Após um intenso debate sobre quais dimensões da justiça organizacional melhor explicam o comprometimento e a confiança no superior hierárquico, Ambrose e Arnaud (2005) e Cropanzano, Bowen e Gilliland (2007) concluíram em suas pesquisas que as três dimensões aumentam tanto a percepção do comprometimento como a de confiança. Portanto, o pressuposto é que a justiça percebida nos SCG atua em dois níveis: (a) afeta a relação entre o empregado e a organização como um todo (comprometimento organizacional); e (b) influencia as relações dos empregados com seus superiores (confiança no superior).
Com base no exposto, e fundamentado no estudo de Langevin e Mendoza (2013), enunciam-se as seguintes hipóteses:
H3a: A justiça organizacional percebida em relação às dimensões do SCG aumenta o comprometimento do gestor.
H3b: A justiça organizacional percebida em relação às dimensões do SCG aumenta a confiança do gestor no seu superior hierárquico.

(Questões a resolver):
[a] Cite o trecho sobre justiça organizacional começando em "Com base no" e terminando em "comprometimento do gestor.".
[b] Segundo o trecho sobre justiça organizacional, em qual estudo se baseiam as hipóteses enunciadas?
[c] Diga se cada afirmação concorda com o trecho sobre justiça organizacional, respondendo sim ou não e citando as palavras do trecho que decidem:
(i) Ambrose e Arnaud (2005) concluíram que só uma das dimensões aumenta a confiança.
(ii) Pelo pressuposto, a justiça percebida nos SCG influencia as relações dos empregados com seus superiores.
(iii) A hipótese H3b trata da confiança do gestor no seu superior hierárquico.

(Material de apoio):
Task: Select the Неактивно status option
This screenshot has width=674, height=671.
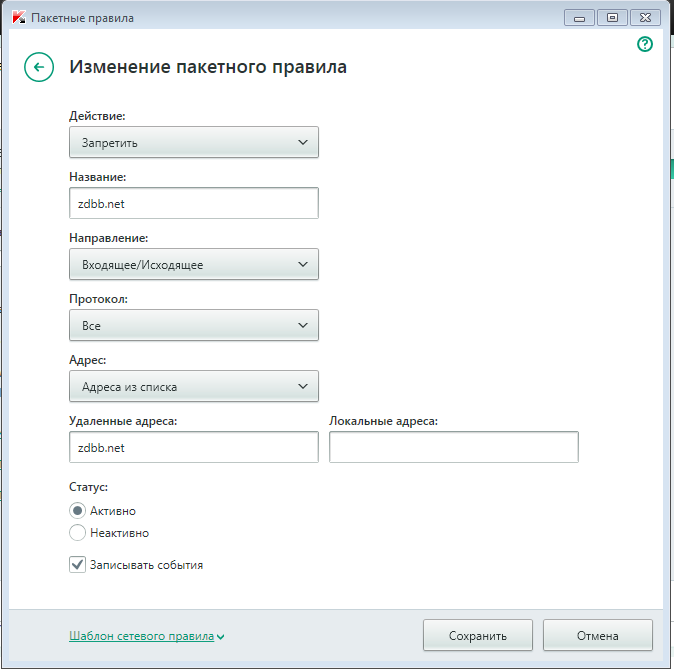Action: [78, 533]
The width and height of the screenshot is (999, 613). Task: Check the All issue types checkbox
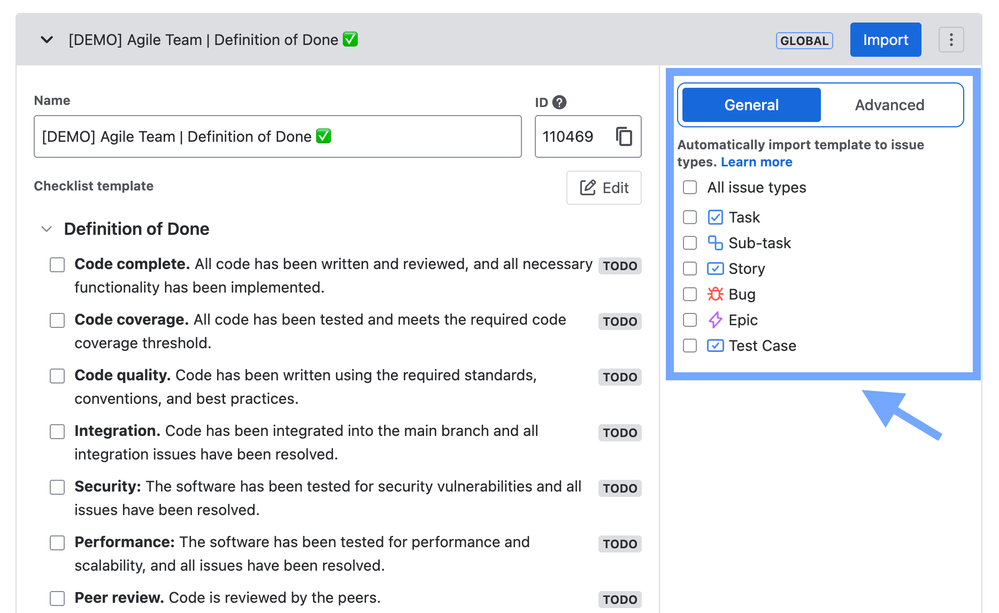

(Respostas finais):
[a]
Com base no exposto, e fundamentado no estudo de Langevin e Mendoza (2013), enunciam-se as seguintes hipóteses:
H3a: A justiça organizacional percebida em relação às dimensões do SCG aumenta o comprometimento do gestor.

[b] No estudo de Langevin e Mendoza (2013).

[c]
(i) Não: "as três dimensões aumentam tanto a percepção do comprometimento como a de confiança".
(ii) Sim: "(b) influencia as relações dos empregados com seus superiores (confiança no superior)".
(iii) Sim: "H3b: A justiça organizacional percebida em relação às dimensões do SCG aumenta a confiança do gestor no seu superior hierárquico."